I just finished “The Homework Myth” by Alfie Kohn. Very interesting.
“Can’t they find some Asian examples? “
Almost certainly not :)
“Not too many years ago, my wife and I took on a family of six foster kids, three girls 11-14 and three boys 6-9.”
Awesome save, Vigilanteman, way to go.
I’ve heard that the amount of homework that should be assigned is about 15 minutes per grade level, for everything.
Anything more and it starts to resemble work, for the sake of working.
The Educational “system” won’t ever get fixed. Think about it, how would that benefit the Powers that be to have a populace of critical thinking, highly educated masses?
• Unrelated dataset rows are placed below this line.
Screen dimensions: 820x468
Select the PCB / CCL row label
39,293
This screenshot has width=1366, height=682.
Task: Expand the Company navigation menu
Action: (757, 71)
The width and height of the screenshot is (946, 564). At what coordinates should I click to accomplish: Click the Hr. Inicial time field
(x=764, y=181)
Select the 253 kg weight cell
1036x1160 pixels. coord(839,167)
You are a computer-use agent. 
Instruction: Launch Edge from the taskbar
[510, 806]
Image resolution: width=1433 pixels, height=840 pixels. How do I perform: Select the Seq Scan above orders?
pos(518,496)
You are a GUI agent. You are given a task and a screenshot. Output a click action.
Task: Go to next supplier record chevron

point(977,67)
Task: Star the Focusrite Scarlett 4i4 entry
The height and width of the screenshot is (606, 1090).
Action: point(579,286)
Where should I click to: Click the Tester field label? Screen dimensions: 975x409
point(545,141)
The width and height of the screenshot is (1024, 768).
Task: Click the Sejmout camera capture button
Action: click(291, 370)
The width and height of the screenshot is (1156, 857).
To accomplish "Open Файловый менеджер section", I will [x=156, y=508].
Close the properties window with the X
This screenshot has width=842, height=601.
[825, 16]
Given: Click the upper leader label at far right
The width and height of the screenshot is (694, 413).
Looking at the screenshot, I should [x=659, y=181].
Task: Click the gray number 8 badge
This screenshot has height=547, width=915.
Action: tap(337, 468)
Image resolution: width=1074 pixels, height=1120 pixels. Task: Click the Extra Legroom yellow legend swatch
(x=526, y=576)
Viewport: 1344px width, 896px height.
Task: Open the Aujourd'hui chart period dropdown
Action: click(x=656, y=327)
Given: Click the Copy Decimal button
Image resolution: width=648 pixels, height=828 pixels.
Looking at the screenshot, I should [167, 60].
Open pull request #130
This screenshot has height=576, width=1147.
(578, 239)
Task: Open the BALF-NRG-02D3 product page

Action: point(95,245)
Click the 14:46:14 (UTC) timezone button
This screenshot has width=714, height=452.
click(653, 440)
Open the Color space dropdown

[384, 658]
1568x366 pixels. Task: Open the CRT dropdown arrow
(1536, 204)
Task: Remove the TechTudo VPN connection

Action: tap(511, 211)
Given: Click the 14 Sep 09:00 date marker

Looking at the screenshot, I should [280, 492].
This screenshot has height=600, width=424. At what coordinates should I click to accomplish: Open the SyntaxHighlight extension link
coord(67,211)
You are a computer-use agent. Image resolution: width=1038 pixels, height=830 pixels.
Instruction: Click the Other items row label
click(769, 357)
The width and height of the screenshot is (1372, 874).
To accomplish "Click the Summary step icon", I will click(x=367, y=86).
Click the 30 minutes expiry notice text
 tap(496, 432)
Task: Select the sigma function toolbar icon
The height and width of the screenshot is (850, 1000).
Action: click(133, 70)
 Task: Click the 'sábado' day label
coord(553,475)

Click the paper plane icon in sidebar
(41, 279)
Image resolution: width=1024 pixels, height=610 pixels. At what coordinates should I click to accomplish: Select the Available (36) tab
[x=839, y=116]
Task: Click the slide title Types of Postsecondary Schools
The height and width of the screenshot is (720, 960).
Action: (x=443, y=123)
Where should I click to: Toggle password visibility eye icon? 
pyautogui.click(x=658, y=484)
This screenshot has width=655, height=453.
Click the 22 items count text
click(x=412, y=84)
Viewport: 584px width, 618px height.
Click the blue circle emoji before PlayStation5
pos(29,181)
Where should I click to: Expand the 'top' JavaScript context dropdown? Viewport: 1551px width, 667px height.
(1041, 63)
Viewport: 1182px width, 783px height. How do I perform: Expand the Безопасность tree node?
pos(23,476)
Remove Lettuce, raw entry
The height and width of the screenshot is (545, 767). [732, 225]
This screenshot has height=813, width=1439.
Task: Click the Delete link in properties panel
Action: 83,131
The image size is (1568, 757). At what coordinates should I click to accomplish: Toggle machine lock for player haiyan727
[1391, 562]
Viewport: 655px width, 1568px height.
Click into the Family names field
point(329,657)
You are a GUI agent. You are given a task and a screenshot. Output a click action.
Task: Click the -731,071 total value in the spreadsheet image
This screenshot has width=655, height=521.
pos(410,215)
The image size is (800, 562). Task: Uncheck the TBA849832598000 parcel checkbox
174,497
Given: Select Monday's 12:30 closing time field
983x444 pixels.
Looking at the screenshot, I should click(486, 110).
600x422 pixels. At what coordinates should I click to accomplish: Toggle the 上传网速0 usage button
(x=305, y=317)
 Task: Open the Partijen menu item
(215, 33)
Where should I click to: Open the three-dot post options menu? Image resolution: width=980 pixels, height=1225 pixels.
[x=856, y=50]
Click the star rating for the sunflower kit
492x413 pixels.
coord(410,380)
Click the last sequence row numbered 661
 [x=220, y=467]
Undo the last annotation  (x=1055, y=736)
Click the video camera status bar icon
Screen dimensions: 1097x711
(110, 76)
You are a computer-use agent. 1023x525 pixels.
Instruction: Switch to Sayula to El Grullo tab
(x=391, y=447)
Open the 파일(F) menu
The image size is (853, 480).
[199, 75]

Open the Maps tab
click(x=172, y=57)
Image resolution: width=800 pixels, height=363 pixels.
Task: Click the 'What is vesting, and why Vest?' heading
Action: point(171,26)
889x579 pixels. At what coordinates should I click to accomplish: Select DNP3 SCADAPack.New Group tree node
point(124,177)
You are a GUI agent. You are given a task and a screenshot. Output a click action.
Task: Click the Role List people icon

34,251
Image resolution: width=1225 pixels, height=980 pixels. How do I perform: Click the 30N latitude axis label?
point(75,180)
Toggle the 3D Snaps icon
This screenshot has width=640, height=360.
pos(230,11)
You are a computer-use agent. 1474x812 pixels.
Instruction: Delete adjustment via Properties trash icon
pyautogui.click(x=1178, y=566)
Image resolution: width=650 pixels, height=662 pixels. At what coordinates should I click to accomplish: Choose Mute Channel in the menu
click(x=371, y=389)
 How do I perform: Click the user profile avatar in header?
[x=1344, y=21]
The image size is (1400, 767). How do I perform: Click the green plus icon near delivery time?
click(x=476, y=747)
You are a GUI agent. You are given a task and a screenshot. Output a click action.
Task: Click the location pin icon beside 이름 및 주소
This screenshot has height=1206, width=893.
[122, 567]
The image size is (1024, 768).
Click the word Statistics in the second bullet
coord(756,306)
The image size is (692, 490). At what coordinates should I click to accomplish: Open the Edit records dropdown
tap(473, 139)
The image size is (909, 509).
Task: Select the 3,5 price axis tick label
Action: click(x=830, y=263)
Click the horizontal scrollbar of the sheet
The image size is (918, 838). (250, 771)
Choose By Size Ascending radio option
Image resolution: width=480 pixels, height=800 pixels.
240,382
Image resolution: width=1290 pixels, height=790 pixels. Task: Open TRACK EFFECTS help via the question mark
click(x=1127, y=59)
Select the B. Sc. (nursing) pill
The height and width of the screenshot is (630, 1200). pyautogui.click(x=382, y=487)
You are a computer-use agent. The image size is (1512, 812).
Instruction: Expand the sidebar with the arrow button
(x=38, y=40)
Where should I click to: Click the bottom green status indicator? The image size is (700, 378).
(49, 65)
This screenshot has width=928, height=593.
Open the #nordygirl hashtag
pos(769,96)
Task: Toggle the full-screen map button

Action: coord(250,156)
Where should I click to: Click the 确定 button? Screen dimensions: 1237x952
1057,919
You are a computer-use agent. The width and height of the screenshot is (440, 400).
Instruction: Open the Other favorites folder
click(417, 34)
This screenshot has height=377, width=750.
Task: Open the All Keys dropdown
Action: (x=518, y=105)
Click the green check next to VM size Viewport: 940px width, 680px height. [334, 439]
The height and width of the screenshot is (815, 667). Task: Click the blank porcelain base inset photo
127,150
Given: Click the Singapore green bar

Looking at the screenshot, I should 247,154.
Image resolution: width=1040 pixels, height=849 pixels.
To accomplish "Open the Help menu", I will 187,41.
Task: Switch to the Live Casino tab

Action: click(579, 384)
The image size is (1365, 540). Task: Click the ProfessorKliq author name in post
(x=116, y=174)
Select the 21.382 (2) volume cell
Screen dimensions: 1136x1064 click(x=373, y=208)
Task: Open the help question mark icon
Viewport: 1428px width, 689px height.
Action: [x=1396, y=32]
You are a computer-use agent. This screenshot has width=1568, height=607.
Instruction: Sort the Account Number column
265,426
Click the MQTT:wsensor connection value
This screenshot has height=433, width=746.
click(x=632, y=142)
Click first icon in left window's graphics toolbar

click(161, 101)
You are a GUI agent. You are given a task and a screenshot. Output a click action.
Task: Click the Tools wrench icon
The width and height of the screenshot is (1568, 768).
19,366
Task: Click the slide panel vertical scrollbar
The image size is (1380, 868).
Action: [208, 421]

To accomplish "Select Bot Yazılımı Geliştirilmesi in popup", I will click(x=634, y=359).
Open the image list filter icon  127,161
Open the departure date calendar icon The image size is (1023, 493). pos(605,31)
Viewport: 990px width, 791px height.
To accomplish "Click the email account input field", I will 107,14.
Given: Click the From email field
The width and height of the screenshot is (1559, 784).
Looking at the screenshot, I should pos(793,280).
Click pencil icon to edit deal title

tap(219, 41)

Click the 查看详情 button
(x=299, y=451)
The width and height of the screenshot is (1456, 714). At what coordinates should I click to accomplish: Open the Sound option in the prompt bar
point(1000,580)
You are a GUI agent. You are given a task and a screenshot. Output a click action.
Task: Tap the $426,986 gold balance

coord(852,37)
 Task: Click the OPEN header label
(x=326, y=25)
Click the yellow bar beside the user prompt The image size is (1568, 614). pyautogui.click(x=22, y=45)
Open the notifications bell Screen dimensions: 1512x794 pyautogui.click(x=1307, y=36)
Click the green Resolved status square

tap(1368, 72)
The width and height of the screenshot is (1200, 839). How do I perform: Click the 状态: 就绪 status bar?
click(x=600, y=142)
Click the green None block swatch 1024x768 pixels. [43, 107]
What a load of BS. I worked 24+ hours a week a Farrell’s Ice Cream during my senior year and never missed a homework assignment. In grad school, I worked 42 hours a week with 16 units of course work each semester. During all the years I attended school, my parents ran the TV or stereo at a high volume level. Sometimes I just had to defer working on my homework until the 10 PM to 2 AM time slot when the noise was gone. I didn’t let that stop me. Losers make excuses.
Right on. No one likes the prospect of having to work hard as well as overcome adversity. I guess the few that manage to overcome will be the only ones who enjoy the fruits of their labor.
Final Exam Question (90% of school year): “In a five paragraph essay, explain why Sarah Palin is a dangerous bimbo and a ditz.” (/s)
Bump
Student performance is largely dependent on their lives at home, their parents, and their own desire.
If their PARENTS cannot provide an environment for them to do their homework, and enforce the need for them to do it, they won't do well.
A 'One size fits all' policy is part of the problem - not a solution.
Remember the parable of the ant and the grasshopper? The reward for years of hard work will be hordes of grasshoppers claiming the prosperity you worked so hard to attain isn't "fair". It must be seized and redistributed to those who made no effort.
Alvaro Ramirez could go to the library after school or perhaps in the evening... with his father (???). He could also buy ear plugs. His mother could step up and teach the little kids that she babysits to respect education by enforcing a period of quiet play or story time for the kids she babysits.
My mom’s smoking crack all night. And the guys she is with are all very noisy. Do I still have to do my schoolwork?